ヒキフネ村は騒然としていた。村の中心に突然、不気味な白装束の集団が現れたのだ。彼らをとり囲む村の大人たちの陰から、幼かった彼女もその様子をこっそり覗き見していた。
険しい森の中を歩いてきたとは思えないほど、その衣装は誰も積もったばかりの雪のように真っ白なままだった。フードを深くかぶっているために遠目には顔が見えず、性別がはっきりするほど背丈が特徴的な者もいない。あるいは冬の使者のような人外の神秘のようにさえ思われた。
「メトロ教団の者です」
彼ら八人の先頭に立つ者が、よく通る声で遮った。男の声だった。
「教団の勧告に則り、この村の皆様にはこの地を退去していただきます。ひとまず我々とともにアキハバラの教団本部にお越しいただく形になりますので、これよりご出立の準備をお願いいたします」
喧騒が一気に危うさを帯びていった。「ふざけんな!」と怒鳴ったのは彼女もよく知る隣家の長男坊だった。

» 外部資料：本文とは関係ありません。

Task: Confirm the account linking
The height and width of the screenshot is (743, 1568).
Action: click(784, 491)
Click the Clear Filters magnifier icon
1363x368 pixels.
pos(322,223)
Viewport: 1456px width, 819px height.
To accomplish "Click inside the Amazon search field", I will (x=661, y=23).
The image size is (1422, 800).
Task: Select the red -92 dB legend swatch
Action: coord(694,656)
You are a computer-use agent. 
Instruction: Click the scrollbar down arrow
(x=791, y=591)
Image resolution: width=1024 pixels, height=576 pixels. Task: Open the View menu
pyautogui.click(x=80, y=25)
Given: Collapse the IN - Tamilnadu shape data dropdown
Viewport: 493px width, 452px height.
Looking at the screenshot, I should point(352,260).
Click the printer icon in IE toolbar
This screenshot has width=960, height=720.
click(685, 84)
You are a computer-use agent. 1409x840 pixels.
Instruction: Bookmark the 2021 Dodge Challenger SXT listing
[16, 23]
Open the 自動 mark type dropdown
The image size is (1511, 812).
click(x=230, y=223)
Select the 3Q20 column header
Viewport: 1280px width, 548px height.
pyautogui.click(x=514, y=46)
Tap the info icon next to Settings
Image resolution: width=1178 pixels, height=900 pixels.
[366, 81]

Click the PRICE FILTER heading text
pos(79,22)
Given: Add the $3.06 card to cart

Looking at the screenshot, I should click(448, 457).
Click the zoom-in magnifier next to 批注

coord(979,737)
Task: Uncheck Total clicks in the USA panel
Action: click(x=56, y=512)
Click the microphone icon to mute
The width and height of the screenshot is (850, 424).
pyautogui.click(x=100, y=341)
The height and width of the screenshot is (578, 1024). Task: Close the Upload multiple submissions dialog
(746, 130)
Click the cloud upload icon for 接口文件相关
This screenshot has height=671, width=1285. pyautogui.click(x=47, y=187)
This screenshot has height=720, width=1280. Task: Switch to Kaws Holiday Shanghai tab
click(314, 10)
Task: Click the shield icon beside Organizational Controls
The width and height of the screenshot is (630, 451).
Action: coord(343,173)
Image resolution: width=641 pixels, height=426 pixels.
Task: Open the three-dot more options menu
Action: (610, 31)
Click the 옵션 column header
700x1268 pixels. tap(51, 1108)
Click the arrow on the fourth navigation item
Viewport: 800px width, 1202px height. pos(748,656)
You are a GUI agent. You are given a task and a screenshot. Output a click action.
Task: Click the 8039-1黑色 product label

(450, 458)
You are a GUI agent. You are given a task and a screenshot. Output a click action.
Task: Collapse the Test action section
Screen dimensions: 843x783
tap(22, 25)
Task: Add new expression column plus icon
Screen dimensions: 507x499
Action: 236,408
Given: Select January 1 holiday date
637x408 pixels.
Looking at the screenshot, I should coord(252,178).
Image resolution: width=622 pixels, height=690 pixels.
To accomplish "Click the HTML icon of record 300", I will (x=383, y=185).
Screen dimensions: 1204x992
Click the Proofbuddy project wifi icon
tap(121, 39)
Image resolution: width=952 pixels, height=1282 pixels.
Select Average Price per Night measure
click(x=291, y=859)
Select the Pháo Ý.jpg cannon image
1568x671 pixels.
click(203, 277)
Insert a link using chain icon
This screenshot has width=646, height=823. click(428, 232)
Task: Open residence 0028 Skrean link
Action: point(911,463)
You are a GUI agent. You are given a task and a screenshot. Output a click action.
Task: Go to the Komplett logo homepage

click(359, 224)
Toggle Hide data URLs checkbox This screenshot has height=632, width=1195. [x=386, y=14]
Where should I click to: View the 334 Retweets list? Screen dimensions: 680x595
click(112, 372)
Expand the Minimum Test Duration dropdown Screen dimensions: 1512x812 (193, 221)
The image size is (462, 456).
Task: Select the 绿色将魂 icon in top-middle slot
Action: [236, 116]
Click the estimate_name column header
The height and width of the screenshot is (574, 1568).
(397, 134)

「持ち運べない家財などについては、教団より同等額の補償をいたします。また、馬車は遠出に自信のない方などを優先していただけるよう、皆様もご協力を――」
村の男が一人、「出ていけ!」とふわふわした白装束に掴みかかろうと手を伸ばした瞬間、
「――ぬぇっ?」
気づけば腕を軸にぐるんと宙に跳ね上げられ、「ごばっ!」と腹から地面に叩きつけられていた。菌才の彼女の目でさえ、白装束の男の体捌きは捉えられなかった。
「……申し訳ないのですが、これは、要請ではありません。指示でも命令でもありません。執行です。皆様にそれを拒む自由はなく、穏便に従っていただくか、強制的に従っていただくか、どちらかを選んでいただくことになります。深皇猊下の命において、我々は必ずそれを行ないます」
(あの人たち)
(かなり強い)
周りの大人たちと同様に、彼女も悟った。
この村は、壁による抑制効果の範囲の境界付近にある。普通の〝糸繰りの民〟なら、居続けるだけで力を削がれ、体調を損なう。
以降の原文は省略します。